Segment Open

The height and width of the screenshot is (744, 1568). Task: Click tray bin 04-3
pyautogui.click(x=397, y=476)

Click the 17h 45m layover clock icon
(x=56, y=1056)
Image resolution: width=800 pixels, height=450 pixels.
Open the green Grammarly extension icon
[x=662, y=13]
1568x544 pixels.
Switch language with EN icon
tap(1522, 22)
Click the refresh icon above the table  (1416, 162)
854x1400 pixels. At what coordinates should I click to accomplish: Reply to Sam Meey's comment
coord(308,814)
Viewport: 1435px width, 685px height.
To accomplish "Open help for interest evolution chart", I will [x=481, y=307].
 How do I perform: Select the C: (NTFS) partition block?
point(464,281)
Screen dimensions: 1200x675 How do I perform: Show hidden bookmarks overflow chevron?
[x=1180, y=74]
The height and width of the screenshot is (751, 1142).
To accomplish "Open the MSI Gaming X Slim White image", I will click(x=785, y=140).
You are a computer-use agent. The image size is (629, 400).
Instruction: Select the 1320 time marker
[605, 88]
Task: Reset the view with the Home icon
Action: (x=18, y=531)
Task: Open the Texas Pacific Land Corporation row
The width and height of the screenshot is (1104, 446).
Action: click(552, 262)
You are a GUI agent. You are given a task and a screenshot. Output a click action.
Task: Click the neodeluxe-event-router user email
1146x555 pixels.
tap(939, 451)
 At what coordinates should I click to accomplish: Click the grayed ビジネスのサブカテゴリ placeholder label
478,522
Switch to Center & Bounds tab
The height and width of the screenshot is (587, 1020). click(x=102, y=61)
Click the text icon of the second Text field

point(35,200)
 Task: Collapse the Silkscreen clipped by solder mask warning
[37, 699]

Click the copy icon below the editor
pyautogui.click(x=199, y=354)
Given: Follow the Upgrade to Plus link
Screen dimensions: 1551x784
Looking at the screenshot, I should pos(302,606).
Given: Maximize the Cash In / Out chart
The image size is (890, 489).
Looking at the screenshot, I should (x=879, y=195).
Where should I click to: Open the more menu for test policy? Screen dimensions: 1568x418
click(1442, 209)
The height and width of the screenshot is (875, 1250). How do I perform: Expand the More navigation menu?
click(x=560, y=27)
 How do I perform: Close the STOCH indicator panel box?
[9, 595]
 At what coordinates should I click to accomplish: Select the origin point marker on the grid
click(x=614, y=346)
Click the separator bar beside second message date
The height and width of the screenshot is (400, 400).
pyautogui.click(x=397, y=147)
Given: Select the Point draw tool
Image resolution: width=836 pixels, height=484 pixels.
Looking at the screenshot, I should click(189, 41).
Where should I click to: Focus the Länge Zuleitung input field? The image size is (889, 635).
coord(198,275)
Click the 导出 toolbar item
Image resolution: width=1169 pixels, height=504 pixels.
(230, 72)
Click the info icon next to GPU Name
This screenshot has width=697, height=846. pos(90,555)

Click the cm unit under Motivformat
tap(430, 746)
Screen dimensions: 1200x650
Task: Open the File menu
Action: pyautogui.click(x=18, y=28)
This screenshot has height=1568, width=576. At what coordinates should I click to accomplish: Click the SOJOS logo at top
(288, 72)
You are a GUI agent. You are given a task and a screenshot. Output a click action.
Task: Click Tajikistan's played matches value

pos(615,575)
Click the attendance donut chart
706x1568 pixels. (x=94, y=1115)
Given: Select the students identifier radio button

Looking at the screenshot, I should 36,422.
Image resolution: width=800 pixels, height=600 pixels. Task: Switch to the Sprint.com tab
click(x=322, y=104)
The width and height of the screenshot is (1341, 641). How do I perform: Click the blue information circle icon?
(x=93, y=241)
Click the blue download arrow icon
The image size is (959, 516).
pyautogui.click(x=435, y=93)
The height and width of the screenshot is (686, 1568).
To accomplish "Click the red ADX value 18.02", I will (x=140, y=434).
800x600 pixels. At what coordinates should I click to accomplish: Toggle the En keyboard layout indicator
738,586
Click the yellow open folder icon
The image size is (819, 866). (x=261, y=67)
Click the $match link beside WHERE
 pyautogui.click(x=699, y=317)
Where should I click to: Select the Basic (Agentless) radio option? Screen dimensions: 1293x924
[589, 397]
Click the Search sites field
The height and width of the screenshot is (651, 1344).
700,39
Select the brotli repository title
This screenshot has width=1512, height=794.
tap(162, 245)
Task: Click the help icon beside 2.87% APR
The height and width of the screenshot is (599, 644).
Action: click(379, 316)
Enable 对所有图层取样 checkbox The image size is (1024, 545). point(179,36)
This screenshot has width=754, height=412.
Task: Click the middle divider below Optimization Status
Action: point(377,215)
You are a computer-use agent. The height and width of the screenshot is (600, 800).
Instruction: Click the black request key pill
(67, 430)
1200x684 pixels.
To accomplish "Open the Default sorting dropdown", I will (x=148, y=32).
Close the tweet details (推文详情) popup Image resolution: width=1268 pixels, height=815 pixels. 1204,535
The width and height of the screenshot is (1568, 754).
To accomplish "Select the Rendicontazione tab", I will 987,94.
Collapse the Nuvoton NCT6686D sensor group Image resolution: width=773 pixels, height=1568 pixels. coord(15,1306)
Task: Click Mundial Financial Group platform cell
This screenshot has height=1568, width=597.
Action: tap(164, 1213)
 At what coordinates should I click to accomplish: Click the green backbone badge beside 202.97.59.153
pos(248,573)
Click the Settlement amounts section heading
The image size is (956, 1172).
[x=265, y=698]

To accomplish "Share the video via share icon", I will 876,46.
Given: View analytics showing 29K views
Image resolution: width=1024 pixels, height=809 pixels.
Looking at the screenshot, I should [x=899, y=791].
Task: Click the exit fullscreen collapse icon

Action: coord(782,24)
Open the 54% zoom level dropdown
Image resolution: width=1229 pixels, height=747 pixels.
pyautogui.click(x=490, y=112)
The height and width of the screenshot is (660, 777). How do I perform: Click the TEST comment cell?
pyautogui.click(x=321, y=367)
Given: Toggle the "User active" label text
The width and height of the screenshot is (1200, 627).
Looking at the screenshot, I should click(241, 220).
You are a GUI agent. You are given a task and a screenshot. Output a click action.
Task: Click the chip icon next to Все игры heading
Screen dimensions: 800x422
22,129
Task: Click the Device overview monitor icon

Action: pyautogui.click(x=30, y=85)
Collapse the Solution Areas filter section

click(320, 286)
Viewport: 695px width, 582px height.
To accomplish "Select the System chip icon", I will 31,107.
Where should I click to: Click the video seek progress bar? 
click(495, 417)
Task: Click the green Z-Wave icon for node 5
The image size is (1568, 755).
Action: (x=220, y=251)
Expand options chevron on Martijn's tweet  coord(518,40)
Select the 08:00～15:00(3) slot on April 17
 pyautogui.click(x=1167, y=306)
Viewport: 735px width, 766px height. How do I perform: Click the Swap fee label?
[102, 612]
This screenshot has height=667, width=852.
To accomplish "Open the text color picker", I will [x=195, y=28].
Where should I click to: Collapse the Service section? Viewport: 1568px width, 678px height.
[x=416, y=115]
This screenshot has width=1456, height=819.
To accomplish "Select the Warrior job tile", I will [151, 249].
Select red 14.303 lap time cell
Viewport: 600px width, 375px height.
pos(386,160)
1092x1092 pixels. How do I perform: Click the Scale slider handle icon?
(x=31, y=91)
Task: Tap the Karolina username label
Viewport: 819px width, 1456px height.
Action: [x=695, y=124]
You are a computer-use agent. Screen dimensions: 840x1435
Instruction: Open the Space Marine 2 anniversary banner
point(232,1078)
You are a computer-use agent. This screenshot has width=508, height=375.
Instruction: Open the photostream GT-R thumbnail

Segment Closed

## EXERCISE DIRECTIONS
Every line of the entries that includes "dropdown" must be copied into the answer.

## RESPONSE BOX
To accomplish "Open the Default sorting dropdown", I will (x=148, y=32).
Open the 54% zoom level dropdown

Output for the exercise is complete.